**The exercise**.
Continue the piece on Rugby World Cup memories from its last sentence, ignoring the material that follows it.

**Passage given**.
"""

Rugby has come a long way in the last 36 years.
Today, players are paid for doing something they gladly used to do for free, fans watch snippets of games on their phones instead of standing on a terraced bank, and where reserve players were only permitted as injury replacements, one ‘naughty’ nation now uses a stacked 7/1 bench as a tactic.
The evolution of the Rugby World Cup is as good a barometer of rugby’s change as any.
The tentative, baby steps of 1987, when nobody was quite sure if it would take on or not, have morphed into a commercial monolith, to the extent that the upcoming event in France is expected to generate a profit of US$500 million for World Rugby, with all 2.5 million tickets sold, and 600,000 international visitors attending.
By accident of birth, happening to live in the right era, I have devoured every one of the nine World Cups. Despite the passage of time, there are moments that persist in my memory. Not necessarily the best, the worst, the most representative, or the most important, but what the Rugby World Cup has imprinted on me.
Here are these moments; please feel free to add your own memories and observations in the comments below.
Even today, John Kirwan’s solo try against Italy, in the opening match of the 1987 stands out. Not much chop in those days, Italy was expected to offer minimal opposition to the All Blacks, and thus it proved, with the final score blowing out to 70-6.
With so little at stake, it might be reasonable to expect tries scored against weaker opposition not to carry much weight.
But Kirwan’s solo effort, receiving the ball from a kick-off and running it back 75 metres, virtually untouched, was a hair-raising blur of hip swerve and shimmy, power and pace. It might have come on the first afternoon, but nine World Cups later, it’s still the best individual try the event has seen.
The presentation of the Cup to victorious skipper David Kirk, immediately after the All Blacks had defeated France 29-9 in the final, also stands out. Alongside Kirk, captured in a rueful moment, was first-choice captain Andy Dalton, doing his best to share in the elation, but plainly aware of how he played no part in the tournament, having suffered a training injury.
For various reasons, not all great players get to shine at a World Cup. That rule doesn’t apply to David Campese, tormenting the All Blacks in a Dublin semi-final, weaving in and out before telepathically finding Tim Horan with an outrageous over the shoulder pass, on the way to the Wallabies winning the 1991 Cup.

"""

**Dataset extract**.
"""

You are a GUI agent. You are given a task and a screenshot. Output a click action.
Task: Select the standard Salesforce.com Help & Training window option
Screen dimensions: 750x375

"""

**Written response**.
It is the try Campese scored himself though, that stands out most for me; Campo running across the field like a kid in the under 7s, taunting and foxing the defence into believing that it wasn’t possible to score on that angle, until they realised – too late – that it actually was.
One lesson from that play is as relevant today as it ever was: there is no substitute for genuine pace.
1995 nearly brought about the World Cup’s first on-field drowning, with South Africa’s 19-15 semi-final win against France coming after the match was delayed due to a downpour leaving pools of water on the pitch.
The other semi-final wasn’t just about Jonah Lomu running over the top of England’s Mike Catt, as iconic as that moment is. What I remember the most is how good New Zealand was in the first quarter, firing shot after shot at England, who were powerless to do anything about it.
Stan Sport currently use the Lomu try as half-time filler, and if you get a chance, take a close look at the ‘work’ of England loose forward Tim Rodber in the lead-up. Everyone who played rugby in past generations knows what a hard, physical game it was. Yet to watch Rodber’s zero-intensity loafing in defence shows how far rugby has come in the professional age.
South Africa’s Final win is obviously epic. From a New Zealand point of view, perhaps the best thing that can be said is that the real thing was far easier to watch than the tosh served up by Clint Eastwood in Invictus.
Lomu was at it again in 1999, blasting down the sideline against England in front of my travel companions and I, during pool play. Our return to Twickenham for the semi-final was bittersweet, however, with New Zealand suffering a second-half blitz at the hands of France; the 43-31 scoreline ranking alongside Japan’s 2015 win over South Africa in Brighton, as the World Cup’s most astonishing result.
Of course, France winning against New Zealand isn’t and wasn’t, unusual. But on this day, with the All Blacks well in command at half-time, there was no hint of the 40-minute slaughter that was to follow.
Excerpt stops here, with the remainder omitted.